You just can't beat a good army surplus store. Fascinating places.


----------



## Sentry18 (Aug 5, 2012)

Awesome. I wish I had a GOOD military surplus store around me. We have them, they are just very proud of everything they sell and feel it worth the same as new. I can order stuff from places like sportsman's guide, pay shipping and still save 20-40%. So consider yourself really lucky.


----------



## MetalPrepper (Nov 25, 2012)

Ooooo....I just googled it here in Charlotte, looks like the one we had for years left this city, but there is a WEARHOUSE in a nearby city....gonna go check it out!


----------



## jsriley5 (Sep 22, 2012)

yeah all the god ones around me have left business nearest ones are in the city and about a two hour drive not worth it to me I'd rather shop online than drive to the city or extend my stay there when I have to go.


----------



## GrinnanBarrett (Aug 31, 2012)

There are only two of the real Army Navy Stores left in Dallas Fort Worth area. the one in Dallas is the Army Store on Garland Road at Easton run by the same family for 65 years.

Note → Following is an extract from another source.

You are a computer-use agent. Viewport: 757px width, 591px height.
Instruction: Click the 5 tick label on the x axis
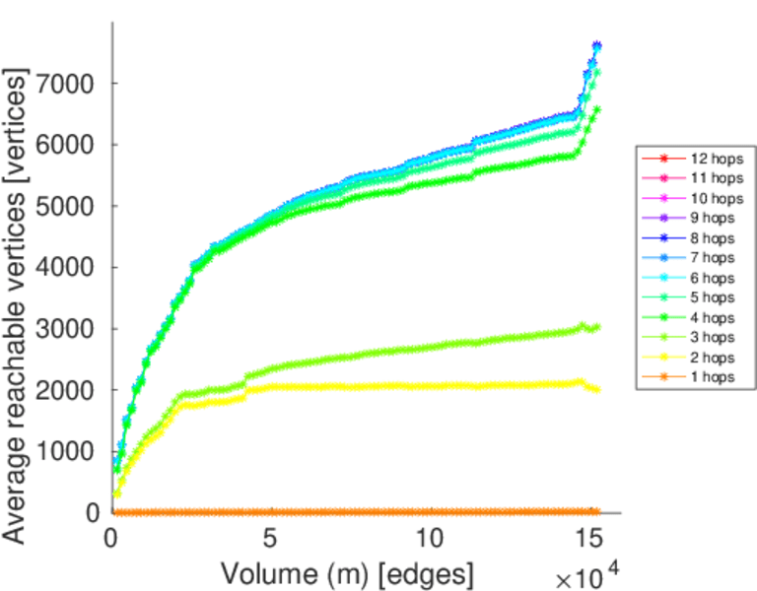(x=271, y=539)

Mike Green is the owner and a really good guy. He speaks preparedness and lives it. 
In Fort Worth the store is Omaha and it is on White Settlement Road between University and Henderson. As in the case in Dallas it is same family who founded it years ago.Great people who charge fair prices for real surplus. 

The rest of the stores in DFW are nothing more than junk shops selling Chinese knock off crap at high prices. GB


----------



## OHprepper (Feb 21, 2012)

i was just going through tough boxes of my old gear a few hours ago.(the girlfriend was helping me clean out a storage unit i am tired of paying for) She found all the issued gear and was going through it asking questions and admiring it. i have not been able to get her into prepping. she accepts me doing it, she just hasnt shown initiative. anyway, i think this is my in.her- "what is this?"me- "an e-tool", her- "whats it for?" "me-"it's a small shovel". OOOOOOH....and so on for about 45 minutes. she enjoyed the YAK TRAX and several surefire flashlights. however, when she saw the combat load of AR mags i know she just saw dollar signs. we are now debating selling them, as i have another 7, and buying more when the prices go back down.


----------



## HamiltonFelix (Oct 11, 2011)

You never know just when the S will HTF, nor do you know what the politicians will do, so don't put yourself short of magazines. 

It is getting hard to find good surplus. Catalogs tend to be unknowns. Sometimes the genuine item they used to sell is suddenly replaced with a "made to mil spec" and "same as" knockoff as they run out of original surplus. Nothing like having real surplus right in your hands to examine. And I think all countries had some good stuff and some not so good stuff. Proportions vary, but my standard is whether it works. Don't really cares as much if it's West German, American, Swedish, Italian or British, so long as it serves the purpose. 

I do hope that GF gets all fascinated with surplus outdoor gear. Later on you can tell her how the E-tool is a close combat weapon.


----------